Tuesday’s Tips — May Gardening

Mary Beth and I are crazy-busy in our gardens and in our clients’ gardens. To make things a little more challenging it’s also prime time for garden writing and we’re both a little overwhelmed right now. We’ll leave you with a few helpful tips to tide us over until we can catch our breath.

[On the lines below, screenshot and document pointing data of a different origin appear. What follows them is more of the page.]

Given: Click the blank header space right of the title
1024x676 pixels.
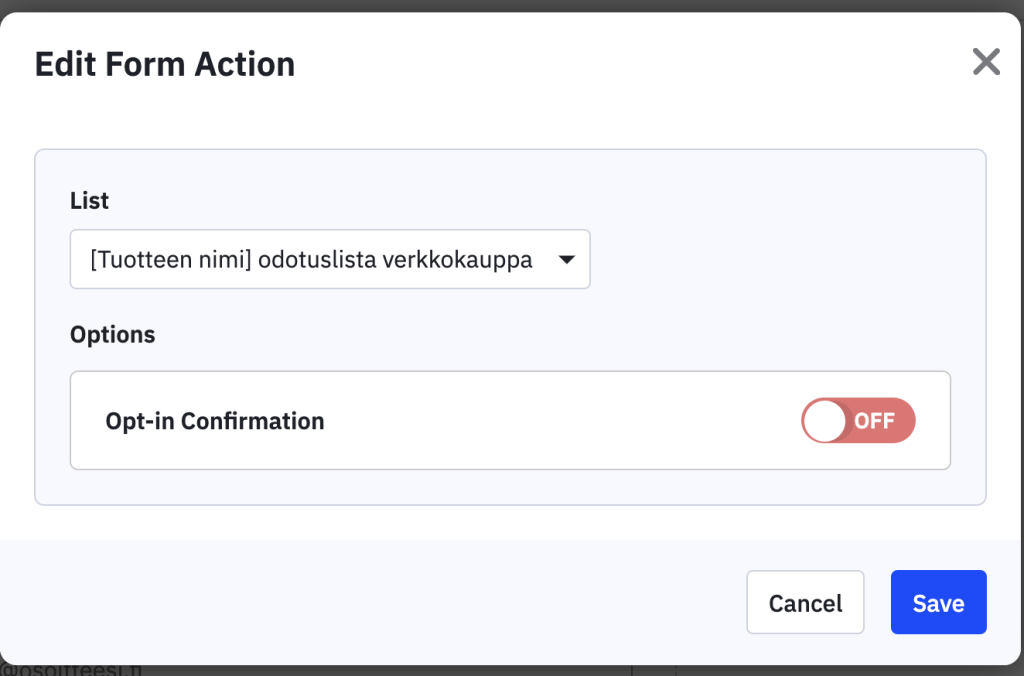Looking at the screenshot, I should 620,65.
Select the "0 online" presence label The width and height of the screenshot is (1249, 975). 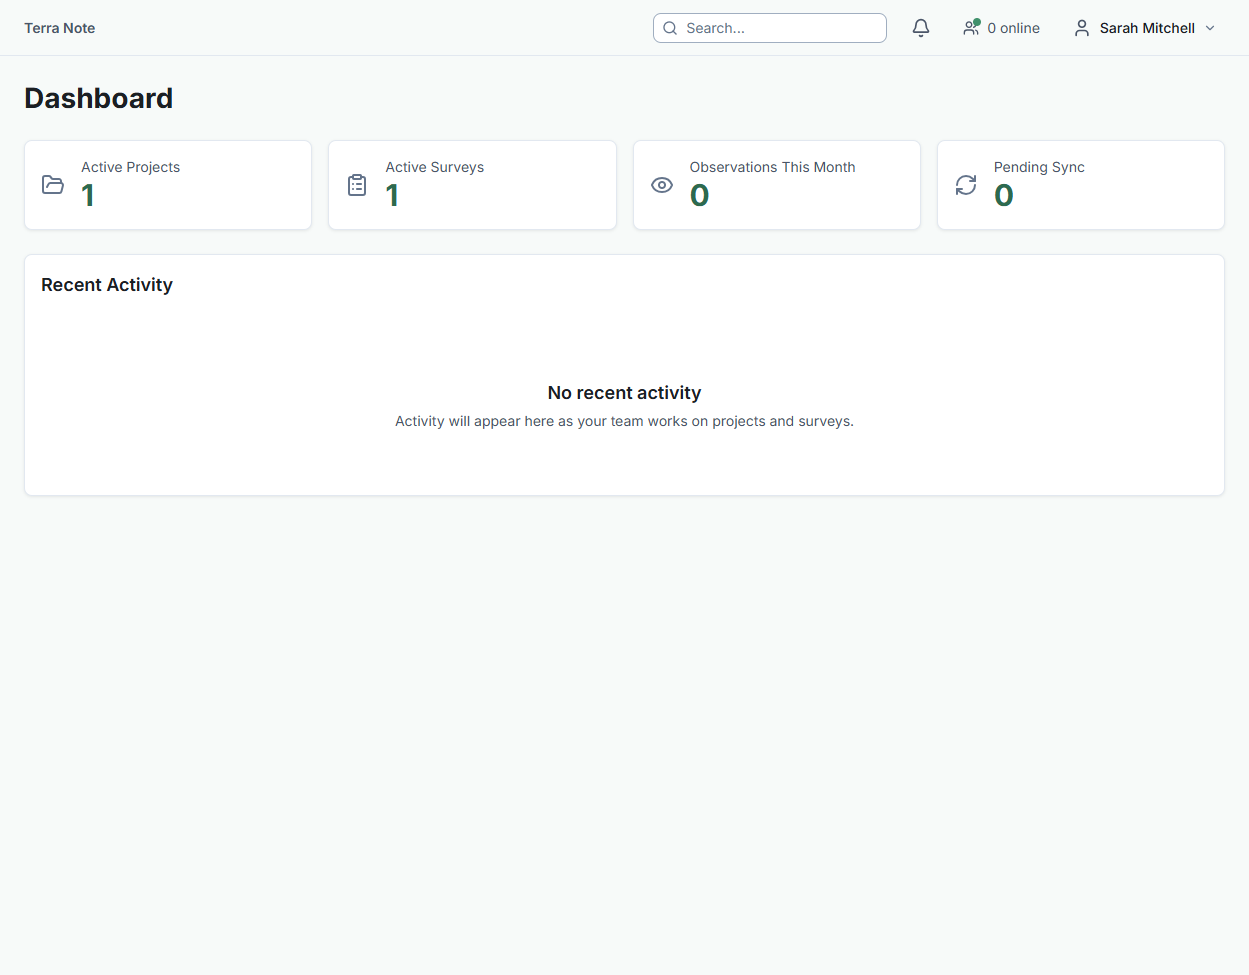[1013, 28]
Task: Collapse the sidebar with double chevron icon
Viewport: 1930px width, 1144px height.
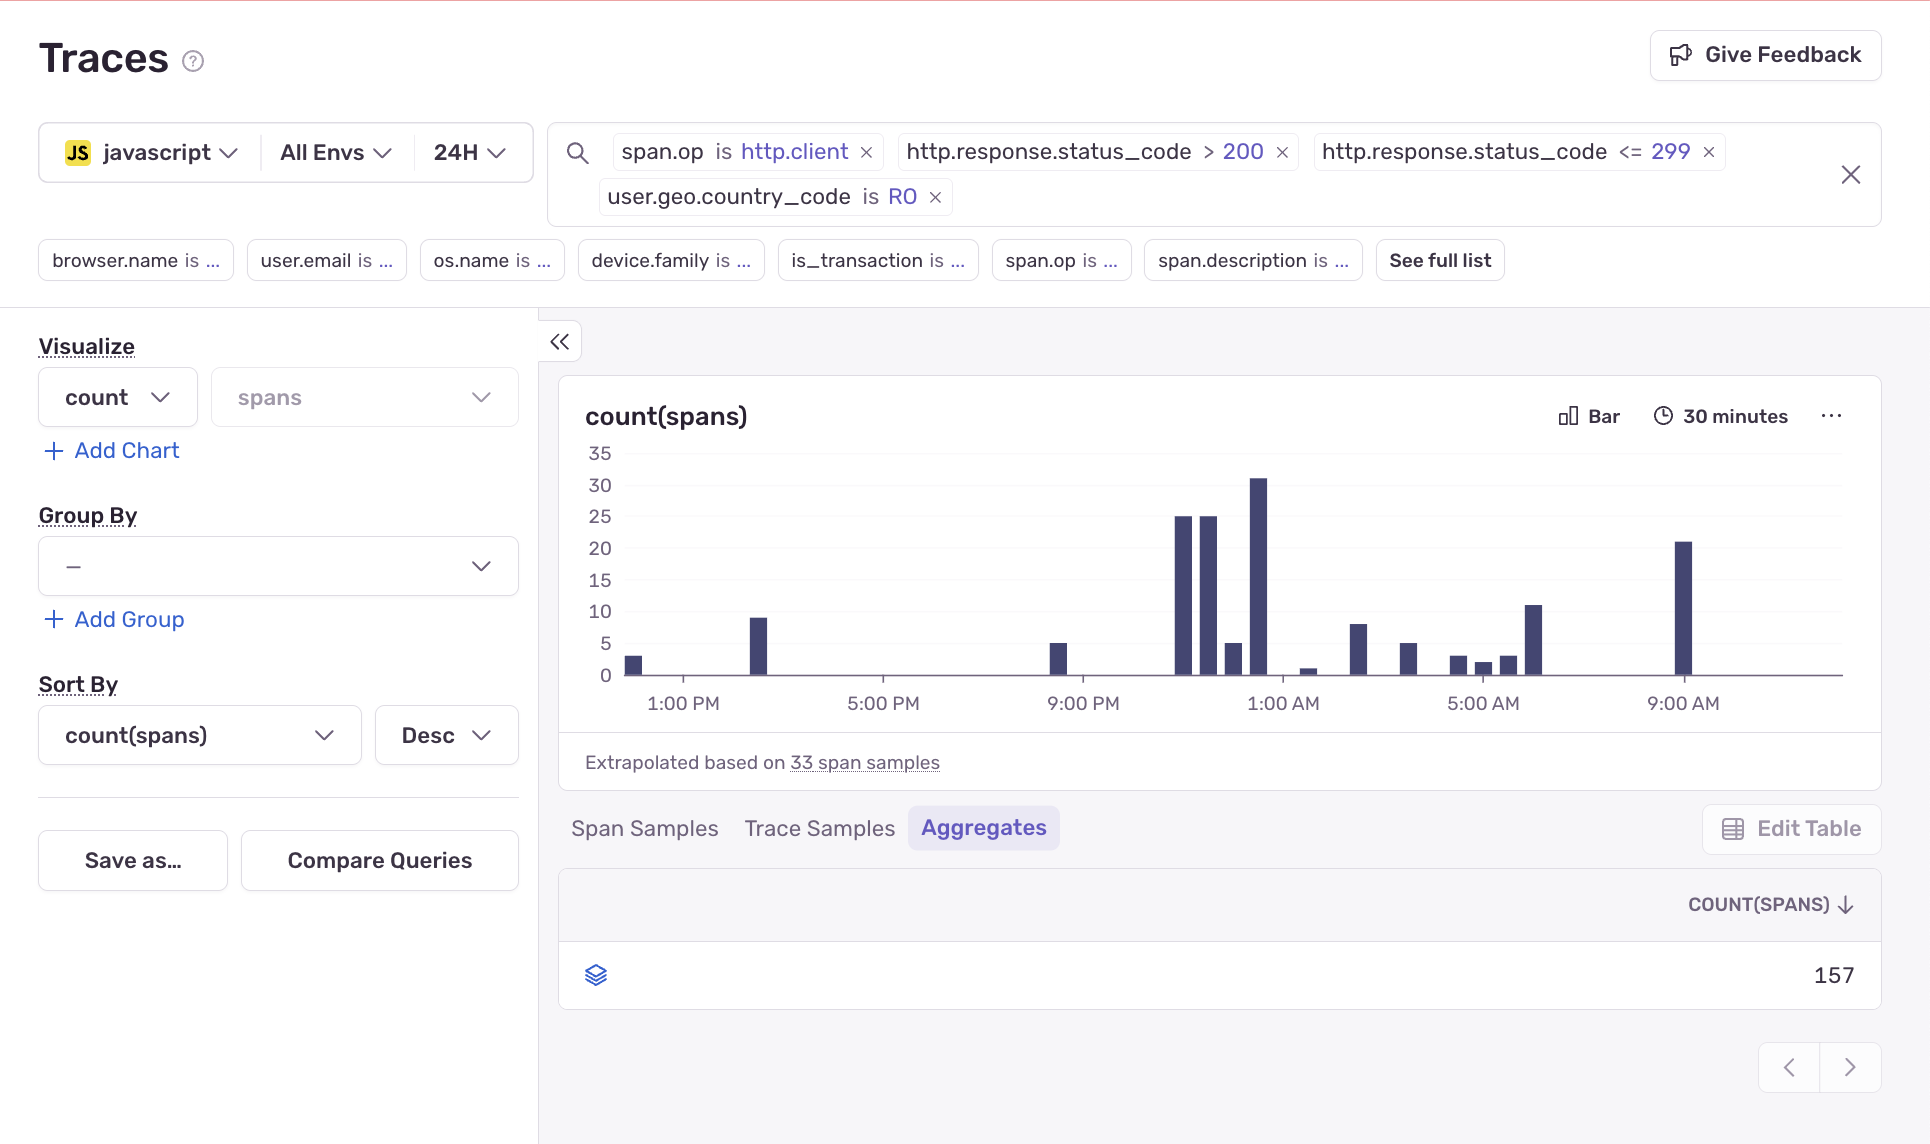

  • It’s time to take a walk through your garden to see what needs to be done. Do some of your shrubs need to be moved? Make a note of where the holes are and plan to get to the nursery for a few new additions to the garden. The next few weeks are when you’ll find the best selection of annuals, perennials and trees in your local nursery.
  • Weather on the East Coast and the Rocky Mountains is still all over the place, use your best judgement when putting new plants in the garden. It’s best to harden them off by keeping plants in a protected place and waiting towards the end of May before planting tender and semi-hardy plants, especially in the Rocky Mountains where the evenings are still quite cold. Don’t be fooled by the spectacular days peppered in here and there.
  • Dahlias, gladiolas and other summer flowering bulbs can be planted this month. (It’s a little late for this in SoCal, but if you do it right away you should still be ok.)
  • In SoCal it is time to get your tomatoes going. Plant your favorites and add one or two new varieties. Who knows, you may come up with a new favorite!

Feeding and Pruning

  • Lilacs should be fed in May. Work some lime into the soil if your soil is acidic.
  • For hydrangeas work lime into the soil for pink blooms. Blue blooms are a little more difficult to achieve organically. It is a years’ long process. Start by fertilizing with aged cow manure which tends to be acidic and mulch with oak leaves, pine needles, or other acidic organic materials. (Seems like a good post topic. We’ll research and get back to you with more info soon.)
  • Dead head daffodils and tulips, but don’t cut back leaves until they have started to die back.
  • Divide overgrown perennials, share a few with a friend.
  • In SoCal it’s time to feed citrus, avocados, and flower beds. And don’t forget your containers. All that lush spring growth needs food!
  • Keep pinching back fuchsias.
  • Prune azaleas, camellias, and other winter and spring-flowering shrubs, vines, and trees after they finish flowering.
  • Keep deadheading roses to encourage more blooms.
Enjoy this glorious season and all the beautiful flowers it brings.